◆ Goal of the exercise ◆
Going down the data below, set down exactly the line with "Olipsbet Casino ve Slot Bonusları (78, 1942)" and each line after it through the line with "betolds (106, 2539)"; no other lines.

◆ Data extracts ◆
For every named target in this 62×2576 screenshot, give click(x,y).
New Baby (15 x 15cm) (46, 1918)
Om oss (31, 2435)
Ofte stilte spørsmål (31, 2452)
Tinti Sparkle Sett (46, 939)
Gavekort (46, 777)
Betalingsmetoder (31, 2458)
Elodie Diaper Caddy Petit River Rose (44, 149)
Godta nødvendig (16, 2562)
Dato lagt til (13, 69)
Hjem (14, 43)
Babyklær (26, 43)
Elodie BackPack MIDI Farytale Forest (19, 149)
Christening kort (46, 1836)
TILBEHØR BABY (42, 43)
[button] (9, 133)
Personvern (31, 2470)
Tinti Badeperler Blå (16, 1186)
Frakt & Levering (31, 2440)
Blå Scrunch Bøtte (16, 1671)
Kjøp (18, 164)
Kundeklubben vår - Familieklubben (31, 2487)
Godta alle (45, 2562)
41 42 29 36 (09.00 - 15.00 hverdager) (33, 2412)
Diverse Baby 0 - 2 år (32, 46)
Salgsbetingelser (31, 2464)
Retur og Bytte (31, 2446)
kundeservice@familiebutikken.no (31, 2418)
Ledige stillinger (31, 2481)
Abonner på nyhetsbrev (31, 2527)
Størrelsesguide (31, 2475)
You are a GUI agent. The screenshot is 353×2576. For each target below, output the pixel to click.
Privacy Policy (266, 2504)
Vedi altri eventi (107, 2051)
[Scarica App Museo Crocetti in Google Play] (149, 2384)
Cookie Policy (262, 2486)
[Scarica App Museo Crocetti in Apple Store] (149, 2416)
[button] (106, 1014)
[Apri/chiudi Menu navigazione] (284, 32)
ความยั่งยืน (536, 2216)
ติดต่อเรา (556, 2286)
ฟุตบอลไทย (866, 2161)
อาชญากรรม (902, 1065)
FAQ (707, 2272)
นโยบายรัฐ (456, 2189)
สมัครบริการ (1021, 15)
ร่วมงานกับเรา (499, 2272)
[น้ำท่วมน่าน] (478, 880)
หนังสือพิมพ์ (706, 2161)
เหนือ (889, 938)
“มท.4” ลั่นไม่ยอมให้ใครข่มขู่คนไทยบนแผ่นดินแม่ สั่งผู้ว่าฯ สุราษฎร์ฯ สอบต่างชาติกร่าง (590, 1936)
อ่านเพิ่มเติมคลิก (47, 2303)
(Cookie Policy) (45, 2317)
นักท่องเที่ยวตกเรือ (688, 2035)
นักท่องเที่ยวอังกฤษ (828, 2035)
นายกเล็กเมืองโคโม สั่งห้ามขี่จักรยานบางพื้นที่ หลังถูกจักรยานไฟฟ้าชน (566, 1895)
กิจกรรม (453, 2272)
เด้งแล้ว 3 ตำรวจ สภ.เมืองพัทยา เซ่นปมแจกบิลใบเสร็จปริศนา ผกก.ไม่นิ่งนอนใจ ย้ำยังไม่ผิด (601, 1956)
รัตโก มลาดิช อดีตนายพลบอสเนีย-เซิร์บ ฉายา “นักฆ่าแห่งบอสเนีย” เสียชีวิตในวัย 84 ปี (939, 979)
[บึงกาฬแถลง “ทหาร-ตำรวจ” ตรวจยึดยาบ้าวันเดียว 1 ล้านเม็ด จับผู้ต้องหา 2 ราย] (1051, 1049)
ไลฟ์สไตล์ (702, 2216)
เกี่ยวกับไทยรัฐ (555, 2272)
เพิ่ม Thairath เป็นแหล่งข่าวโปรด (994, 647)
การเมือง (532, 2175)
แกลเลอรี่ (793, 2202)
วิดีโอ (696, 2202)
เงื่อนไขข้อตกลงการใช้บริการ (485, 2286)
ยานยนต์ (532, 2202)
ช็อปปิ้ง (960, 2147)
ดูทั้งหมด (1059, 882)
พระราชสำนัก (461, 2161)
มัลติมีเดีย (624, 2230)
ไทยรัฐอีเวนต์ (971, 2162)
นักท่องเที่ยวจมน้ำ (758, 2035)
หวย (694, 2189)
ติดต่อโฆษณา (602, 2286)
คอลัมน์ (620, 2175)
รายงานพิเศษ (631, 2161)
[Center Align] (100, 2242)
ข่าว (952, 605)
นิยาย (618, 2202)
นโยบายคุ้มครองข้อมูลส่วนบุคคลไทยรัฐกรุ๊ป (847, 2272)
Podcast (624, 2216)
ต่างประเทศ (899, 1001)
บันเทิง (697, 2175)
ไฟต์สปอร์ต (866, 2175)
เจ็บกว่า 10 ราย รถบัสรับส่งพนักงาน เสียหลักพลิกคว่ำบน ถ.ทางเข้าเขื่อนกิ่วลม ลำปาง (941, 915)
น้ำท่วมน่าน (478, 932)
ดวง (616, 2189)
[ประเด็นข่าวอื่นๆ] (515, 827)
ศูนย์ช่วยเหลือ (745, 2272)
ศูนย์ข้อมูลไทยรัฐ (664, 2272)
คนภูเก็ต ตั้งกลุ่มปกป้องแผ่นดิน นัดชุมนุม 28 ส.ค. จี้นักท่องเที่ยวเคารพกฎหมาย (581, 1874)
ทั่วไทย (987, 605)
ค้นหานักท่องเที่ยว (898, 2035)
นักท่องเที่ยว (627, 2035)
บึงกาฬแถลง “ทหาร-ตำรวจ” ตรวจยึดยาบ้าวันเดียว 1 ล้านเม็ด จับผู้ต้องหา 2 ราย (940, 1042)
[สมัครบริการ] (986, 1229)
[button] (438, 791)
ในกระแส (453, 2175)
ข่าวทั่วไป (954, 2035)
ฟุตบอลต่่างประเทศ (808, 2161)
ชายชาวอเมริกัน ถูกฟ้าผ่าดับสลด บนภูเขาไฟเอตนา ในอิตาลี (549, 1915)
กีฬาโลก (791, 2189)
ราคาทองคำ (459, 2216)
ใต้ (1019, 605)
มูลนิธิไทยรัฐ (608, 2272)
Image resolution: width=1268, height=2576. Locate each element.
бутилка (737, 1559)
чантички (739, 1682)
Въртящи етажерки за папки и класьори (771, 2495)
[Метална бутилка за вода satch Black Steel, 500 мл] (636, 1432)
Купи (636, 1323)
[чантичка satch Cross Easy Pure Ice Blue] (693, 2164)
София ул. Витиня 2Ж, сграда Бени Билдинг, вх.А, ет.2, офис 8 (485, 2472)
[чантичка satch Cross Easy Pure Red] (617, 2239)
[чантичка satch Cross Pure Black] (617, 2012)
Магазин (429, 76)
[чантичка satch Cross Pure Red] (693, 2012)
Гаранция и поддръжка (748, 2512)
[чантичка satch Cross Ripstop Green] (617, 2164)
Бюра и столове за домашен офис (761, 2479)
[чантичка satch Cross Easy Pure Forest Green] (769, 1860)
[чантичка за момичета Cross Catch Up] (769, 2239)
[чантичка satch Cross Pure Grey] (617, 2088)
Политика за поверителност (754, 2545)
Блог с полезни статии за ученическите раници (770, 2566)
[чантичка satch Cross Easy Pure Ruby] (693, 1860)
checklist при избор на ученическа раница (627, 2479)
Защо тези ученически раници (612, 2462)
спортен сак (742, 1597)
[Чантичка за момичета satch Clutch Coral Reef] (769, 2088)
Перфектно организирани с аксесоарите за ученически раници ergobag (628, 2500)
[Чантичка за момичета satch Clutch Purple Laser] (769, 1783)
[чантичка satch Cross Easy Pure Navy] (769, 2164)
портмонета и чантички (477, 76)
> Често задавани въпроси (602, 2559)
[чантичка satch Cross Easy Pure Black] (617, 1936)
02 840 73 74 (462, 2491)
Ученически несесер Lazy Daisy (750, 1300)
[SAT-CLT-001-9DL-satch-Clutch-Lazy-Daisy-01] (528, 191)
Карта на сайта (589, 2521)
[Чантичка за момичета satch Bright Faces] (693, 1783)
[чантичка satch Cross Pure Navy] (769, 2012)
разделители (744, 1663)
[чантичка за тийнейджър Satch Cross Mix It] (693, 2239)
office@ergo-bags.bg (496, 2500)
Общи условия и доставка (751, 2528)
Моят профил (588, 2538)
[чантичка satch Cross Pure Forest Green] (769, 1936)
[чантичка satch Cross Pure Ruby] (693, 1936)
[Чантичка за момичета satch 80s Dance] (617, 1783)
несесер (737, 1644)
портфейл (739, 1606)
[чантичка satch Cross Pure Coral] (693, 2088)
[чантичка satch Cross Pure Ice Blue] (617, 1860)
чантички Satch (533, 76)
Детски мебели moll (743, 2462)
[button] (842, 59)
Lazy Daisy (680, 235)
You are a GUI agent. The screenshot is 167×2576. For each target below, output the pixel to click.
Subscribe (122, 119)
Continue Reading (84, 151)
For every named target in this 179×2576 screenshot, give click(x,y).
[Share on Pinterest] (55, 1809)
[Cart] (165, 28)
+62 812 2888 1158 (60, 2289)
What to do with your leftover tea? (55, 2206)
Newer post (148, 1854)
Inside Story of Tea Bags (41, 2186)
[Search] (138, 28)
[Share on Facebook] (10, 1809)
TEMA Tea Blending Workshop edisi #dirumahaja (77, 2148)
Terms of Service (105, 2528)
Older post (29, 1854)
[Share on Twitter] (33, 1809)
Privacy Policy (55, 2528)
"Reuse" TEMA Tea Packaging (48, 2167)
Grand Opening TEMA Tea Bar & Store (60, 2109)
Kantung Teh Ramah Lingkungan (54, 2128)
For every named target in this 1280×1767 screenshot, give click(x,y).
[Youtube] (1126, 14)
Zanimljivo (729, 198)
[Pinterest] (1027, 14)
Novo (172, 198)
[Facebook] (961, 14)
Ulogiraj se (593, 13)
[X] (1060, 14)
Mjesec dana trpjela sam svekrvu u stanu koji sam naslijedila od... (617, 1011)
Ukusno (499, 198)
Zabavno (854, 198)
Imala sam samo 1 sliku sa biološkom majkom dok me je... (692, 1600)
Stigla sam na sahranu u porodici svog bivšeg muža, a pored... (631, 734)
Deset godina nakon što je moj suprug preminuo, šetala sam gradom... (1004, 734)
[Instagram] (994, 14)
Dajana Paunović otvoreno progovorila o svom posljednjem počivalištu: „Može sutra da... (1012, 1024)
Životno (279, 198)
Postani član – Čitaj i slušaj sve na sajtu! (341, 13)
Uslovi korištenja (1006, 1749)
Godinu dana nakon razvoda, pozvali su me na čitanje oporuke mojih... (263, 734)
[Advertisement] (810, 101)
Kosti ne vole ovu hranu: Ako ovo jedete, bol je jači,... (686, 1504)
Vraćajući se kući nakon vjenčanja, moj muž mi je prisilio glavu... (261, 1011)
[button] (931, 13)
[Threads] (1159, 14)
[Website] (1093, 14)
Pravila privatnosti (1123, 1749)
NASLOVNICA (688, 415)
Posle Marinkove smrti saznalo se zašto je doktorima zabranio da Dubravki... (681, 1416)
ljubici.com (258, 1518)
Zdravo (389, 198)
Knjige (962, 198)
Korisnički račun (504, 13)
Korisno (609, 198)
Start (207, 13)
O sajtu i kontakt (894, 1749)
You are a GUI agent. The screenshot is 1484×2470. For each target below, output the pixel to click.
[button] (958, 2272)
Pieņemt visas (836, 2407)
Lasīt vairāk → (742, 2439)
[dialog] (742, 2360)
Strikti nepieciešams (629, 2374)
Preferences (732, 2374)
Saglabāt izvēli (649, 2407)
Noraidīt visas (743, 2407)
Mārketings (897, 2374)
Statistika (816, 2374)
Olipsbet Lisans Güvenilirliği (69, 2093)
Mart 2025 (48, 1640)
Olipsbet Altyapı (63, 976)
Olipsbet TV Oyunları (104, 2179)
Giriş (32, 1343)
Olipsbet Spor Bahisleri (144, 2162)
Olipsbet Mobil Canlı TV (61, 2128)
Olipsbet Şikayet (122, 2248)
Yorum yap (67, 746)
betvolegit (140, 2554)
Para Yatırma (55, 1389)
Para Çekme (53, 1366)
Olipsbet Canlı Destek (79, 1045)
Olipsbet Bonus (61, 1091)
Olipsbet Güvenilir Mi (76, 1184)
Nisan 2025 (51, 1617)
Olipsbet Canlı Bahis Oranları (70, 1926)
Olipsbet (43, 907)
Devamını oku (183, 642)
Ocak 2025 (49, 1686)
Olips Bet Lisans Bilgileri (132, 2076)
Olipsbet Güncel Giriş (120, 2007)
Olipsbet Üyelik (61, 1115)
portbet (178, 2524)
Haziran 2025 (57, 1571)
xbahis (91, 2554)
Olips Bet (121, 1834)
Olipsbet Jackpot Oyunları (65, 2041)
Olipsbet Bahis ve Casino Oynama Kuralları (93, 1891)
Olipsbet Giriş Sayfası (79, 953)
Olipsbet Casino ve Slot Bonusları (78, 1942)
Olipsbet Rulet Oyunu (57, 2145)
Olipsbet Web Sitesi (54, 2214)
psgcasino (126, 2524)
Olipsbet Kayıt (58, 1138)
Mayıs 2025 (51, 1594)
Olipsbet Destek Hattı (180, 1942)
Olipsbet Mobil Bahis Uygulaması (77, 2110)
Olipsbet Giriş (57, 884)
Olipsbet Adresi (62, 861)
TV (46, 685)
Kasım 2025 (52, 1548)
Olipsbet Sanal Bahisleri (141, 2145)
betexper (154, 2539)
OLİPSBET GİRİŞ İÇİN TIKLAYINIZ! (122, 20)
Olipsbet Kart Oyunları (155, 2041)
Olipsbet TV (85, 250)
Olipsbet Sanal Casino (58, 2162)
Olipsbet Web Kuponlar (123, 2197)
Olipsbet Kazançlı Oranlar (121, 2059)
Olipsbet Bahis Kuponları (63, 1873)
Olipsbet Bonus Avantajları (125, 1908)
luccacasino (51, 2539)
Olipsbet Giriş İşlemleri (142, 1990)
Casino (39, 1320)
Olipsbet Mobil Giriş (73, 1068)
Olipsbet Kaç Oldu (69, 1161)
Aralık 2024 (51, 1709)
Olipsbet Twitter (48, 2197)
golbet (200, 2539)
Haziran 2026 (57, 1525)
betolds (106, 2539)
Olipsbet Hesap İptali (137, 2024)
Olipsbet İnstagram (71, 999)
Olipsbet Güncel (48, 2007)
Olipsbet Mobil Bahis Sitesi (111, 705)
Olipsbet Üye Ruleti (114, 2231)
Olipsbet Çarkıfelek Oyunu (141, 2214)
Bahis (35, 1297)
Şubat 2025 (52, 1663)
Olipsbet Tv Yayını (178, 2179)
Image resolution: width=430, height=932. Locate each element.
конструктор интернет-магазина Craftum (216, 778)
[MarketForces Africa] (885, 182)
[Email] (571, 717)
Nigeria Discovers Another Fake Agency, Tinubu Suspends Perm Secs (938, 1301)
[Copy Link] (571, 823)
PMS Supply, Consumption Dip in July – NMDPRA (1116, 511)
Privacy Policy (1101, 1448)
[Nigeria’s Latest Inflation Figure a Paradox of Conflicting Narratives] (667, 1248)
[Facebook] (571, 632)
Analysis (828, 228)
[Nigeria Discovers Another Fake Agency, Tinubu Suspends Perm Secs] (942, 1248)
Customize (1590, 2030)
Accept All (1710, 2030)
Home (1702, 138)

◆ Finished exercise ◆
Olipsbet Casino ve Slot Bonusları (78, 1942)
Olipsbet Rulet Oyunu (57, 2145)
Olipsbet Web Sitesi (54, 2214)
psgcasino (126, 2524)
Olipsbet Kayıt (58, 1138)
Mayıs 2025 (51, 1594)
Olipsbet Destek Hattı (180, 1942)
Olipsbet Mobil Bahis Uygulaması (77, 2110)
Olipsbet Giriş (57, 884)
Olipsbet Adresi (62, 861)
TV (46, 685)
Kasım 2025 (52, 1548)
Olipsbet Sanal Bahisleri (141, 2145)
betexper (154, 2539)
OLİPSBET GİRİŞ İÇİN TIKLAYINIZ! (122, 20)
Olipsbet Kart Oyunları (155, 2041)
Olipsbet TV (85, 250)
Olipsbet Sanal Casino (58, 2162)
Olipsbet Web Kuponlar (123, 2197)
Olipsbet Kazançlı Oranlar (121, 2059)
Olipsbet Bahis Kuponları (63, 1873)
Olipsbet Bonus Avantajları (125, 1908)
luccacasino (51, 2539)
Olipsbet Giriş İşlemleri (142, 1990)
Casino (39, 1320)
Olipsbet Mobil Giriş (73, 1068)
Olipsbet Kaç Oldu (69, 1161)
Aralık 2024 (51, 1709)
Olipsbet Twitter (48, 2197)
golbet (200, 2539)
Haziran 2026 (57, 1525)
betolds (106, 2539)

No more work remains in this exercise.